Art as Fashion

as seen in GQ Style Australia Spring/Summer ’12 Edition

pg. 50 – GQ Style Australia

A flock of swallows clutching your throat; two panthers fighting on your wrist; a boy’s head hanging at your chest. This isn’t your regular, everyday jewellery, but Jordan Askill, the man who designed it, didn’t get where he is today by being regular.

“I was always in my own world, making things, recreating things,” says 30-year-old Askill, thinking back to his childhood in Sydney. “Rings; kaleidoscopes; I created a cruise ship and outfits and objects for inside it. They’re my earliest memories. I have scrapbooks of designs I did when I was much younger, but I was never quite aware of what that was leading to.”

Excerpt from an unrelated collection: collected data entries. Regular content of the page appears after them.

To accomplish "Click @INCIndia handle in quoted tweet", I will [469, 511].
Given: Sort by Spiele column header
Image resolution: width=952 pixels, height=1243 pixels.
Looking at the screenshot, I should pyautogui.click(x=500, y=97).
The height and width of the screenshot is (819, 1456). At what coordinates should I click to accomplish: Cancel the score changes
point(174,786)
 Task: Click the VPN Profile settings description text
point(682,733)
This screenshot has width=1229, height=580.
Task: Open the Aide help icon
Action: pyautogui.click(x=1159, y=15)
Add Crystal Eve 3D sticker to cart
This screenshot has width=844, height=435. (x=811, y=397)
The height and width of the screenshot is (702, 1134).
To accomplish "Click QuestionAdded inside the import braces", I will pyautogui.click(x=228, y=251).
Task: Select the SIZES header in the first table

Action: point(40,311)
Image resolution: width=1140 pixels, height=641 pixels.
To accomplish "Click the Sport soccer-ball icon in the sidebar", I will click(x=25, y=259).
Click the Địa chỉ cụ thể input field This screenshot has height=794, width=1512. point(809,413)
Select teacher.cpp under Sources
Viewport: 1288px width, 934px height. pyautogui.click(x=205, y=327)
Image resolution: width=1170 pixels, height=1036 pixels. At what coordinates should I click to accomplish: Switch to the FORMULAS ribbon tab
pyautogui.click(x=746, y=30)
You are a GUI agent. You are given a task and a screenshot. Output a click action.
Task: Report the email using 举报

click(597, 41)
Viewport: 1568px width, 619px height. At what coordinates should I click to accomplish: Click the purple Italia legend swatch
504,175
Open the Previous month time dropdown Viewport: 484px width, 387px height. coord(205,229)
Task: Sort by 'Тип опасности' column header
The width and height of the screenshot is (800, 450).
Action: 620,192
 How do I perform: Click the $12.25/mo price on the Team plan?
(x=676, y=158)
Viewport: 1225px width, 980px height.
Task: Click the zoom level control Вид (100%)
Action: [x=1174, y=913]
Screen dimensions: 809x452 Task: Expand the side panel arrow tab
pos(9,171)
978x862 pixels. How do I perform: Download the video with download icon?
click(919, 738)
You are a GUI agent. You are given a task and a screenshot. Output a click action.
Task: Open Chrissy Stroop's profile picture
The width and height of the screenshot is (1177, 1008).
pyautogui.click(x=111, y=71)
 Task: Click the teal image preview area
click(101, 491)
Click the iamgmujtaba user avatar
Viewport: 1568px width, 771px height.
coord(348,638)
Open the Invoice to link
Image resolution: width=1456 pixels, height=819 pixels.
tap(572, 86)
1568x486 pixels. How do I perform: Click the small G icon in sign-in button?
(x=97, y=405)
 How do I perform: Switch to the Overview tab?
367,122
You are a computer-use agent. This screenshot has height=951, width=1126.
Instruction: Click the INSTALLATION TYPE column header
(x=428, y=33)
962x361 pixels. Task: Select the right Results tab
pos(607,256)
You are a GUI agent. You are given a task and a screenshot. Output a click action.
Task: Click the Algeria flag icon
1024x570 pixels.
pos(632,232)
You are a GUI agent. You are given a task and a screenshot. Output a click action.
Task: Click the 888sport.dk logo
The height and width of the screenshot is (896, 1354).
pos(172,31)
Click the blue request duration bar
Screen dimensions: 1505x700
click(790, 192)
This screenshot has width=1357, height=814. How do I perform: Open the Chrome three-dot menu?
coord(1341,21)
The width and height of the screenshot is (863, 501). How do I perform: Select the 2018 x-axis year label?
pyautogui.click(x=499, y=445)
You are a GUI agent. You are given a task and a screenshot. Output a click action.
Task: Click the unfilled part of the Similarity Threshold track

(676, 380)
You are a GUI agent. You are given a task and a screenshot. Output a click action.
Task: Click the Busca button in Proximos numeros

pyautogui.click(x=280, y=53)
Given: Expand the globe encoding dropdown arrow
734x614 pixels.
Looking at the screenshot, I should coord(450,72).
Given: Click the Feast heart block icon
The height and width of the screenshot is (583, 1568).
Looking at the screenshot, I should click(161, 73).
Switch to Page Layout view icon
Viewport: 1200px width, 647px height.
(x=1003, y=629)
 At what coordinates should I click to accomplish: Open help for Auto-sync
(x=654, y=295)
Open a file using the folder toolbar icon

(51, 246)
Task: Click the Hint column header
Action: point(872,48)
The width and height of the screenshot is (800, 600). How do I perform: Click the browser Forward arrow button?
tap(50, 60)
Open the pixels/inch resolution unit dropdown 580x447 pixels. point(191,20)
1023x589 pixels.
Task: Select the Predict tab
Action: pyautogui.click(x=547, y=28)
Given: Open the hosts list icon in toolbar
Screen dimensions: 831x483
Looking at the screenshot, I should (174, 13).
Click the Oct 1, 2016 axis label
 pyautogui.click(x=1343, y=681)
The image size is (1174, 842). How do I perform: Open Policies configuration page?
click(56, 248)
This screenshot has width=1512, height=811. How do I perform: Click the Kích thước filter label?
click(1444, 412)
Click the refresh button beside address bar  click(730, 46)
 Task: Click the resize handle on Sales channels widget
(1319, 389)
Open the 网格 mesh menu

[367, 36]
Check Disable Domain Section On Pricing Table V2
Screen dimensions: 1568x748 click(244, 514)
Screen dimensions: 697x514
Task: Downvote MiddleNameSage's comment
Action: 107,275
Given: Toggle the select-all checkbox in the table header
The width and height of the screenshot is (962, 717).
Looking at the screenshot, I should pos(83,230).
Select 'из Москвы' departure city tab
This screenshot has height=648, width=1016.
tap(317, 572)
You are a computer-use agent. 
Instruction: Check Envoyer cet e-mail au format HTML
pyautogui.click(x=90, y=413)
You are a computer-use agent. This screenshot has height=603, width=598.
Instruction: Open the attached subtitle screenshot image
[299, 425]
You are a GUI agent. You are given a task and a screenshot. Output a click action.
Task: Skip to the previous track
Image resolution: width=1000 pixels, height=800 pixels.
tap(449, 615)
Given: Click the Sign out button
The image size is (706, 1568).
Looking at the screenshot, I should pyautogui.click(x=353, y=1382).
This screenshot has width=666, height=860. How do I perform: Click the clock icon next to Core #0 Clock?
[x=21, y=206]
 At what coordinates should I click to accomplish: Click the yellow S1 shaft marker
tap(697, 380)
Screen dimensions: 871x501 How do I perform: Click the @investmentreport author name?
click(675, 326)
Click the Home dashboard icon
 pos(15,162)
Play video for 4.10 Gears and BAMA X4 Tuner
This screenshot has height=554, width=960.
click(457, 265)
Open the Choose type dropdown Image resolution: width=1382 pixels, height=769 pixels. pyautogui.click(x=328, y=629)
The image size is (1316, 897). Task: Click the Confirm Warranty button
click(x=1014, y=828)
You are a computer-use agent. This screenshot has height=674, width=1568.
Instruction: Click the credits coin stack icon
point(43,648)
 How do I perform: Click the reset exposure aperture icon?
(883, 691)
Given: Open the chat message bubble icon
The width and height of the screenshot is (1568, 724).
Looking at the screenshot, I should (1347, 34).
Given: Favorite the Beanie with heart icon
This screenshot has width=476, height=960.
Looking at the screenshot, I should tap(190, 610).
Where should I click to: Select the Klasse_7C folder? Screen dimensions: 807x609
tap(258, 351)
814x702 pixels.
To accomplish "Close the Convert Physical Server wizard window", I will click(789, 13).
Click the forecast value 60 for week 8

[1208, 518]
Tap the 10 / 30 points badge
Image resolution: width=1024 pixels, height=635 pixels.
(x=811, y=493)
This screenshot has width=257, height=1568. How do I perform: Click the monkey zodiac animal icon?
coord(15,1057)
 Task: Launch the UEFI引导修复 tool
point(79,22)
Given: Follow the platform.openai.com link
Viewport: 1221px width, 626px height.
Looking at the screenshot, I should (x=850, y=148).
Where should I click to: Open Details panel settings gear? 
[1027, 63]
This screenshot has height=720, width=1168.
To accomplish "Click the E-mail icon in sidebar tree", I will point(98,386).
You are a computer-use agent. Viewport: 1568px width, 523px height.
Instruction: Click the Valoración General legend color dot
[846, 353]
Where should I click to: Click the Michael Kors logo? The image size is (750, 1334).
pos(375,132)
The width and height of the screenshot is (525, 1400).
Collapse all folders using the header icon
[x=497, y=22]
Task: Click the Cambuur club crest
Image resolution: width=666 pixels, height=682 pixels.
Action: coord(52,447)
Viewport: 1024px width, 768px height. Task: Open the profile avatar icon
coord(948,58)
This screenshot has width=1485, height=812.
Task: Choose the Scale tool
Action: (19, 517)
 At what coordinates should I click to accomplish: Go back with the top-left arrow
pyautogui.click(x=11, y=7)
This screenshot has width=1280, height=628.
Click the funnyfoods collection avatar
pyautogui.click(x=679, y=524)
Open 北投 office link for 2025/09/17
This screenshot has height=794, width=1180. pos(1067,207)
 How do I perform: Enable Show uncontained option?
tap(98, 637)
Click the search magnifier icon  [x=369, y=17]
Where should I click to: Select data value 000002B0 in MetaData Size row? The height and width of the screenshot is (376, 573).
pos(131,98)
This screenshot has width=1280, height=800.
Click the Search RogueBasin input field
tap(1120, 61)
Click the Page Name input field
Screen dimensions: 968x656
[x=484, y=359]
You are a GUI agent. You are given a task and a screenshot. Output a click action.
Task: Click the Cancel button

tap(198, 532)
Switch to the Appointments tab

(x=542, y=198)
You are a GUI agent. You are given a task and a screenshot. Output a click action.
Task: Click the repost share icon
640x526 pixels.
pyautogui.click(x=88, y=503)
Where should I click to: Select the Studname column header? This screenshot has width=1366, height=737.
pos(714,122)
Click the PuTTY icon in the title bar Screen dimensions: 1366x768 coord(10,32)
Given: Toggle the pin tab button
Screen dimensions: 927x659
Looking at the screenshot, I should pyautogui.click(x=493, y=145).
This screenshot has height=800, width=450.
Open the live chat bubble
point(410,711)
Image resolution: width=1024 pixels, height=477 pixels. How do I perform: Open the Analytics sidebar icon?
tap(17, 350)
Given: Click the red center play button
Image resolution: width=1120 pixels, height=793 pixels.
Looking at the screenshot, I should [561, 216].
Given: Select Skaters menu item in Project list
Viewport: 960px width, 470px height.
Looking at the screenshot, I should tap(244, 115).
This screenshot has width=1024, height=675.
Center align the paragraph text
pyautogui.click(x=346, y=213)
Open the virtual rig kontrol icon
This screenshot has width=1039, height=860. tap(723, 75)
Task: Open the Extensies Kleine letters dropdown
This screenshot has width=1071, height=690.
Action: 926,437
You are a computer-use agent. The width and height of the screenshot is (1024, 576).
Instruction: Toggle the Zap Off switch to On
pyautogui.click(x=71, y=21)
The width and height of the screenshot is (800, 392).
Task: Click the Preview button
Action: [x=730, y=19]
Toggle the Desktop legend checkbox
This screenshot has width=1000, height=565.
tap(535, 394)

Coming from a creative family, his talents thrived. “My mother worked for a composer and my father was a musician,” he says. “They were always encouraging me and my brothers, and making us feel like it was the way you were meant to be.”

After studying at the Sydney Institute of Technology, Askill got his foot in the door of the fashion world when he joined Ksubi as a designer. He loved what he did, but it wasn’t long before his eye was caught by the lure of the overseas fashion houses. In 2008, he moved to Dior Homme in Paris – and it was during his time there that his interests shifted away from clothing.

“Being in Paris, with Versailles and the Louvre, and being so surrounded by history and sculpture, I kind of wanted to try and recreate these historical objects,” he explains. It was when he began working on his own sculptures that he realised size wasn’t everything. As well as larger pieces, he started making smaller ones, that eventually metamorphosed into jewellery. “They’re little pieces that you can take away with you.”

Today, Askill lives in London, where his work has been heaped with industry praise. He won a Grand Marnier Designer Award for Fashion Excellence, and the British Fashion Council awarded him a sponsorship to exhibit his collection at London Fashion Week in 2011. His designs have caught the eye of the A-list too, with Taylor Swift, Emma Stone, Pixie Geldof and Keira Knightly all clients and fans of his work.

Askill’s creations are known for their intricate detail, particularly in his sculptural animal pieces. “I really wanted to recreate animals that look like they’re moving images, like photos from a film, captured in time,” he says. “I love the idea of freedom in animals and how they aren’t caught up in societal ways.”

The future certainly looks bright for Askill, with a project with British super brand Top Shop in the works as well as “a few things” with jewellery house Swarovski and fair-trade mining company, Gemfields. As well as these collaborations, he hopes to reunite artistically with his brothers, Daniel and Lorin, who are film directors here in Australia. Either way, he looks likely to be kept busy for a long time yet. “At the moment its pretty hectic,” he says with a smile. “There are so many different projects and productions and it’s all really good. I feel very fortunate to be able to do all of these things.”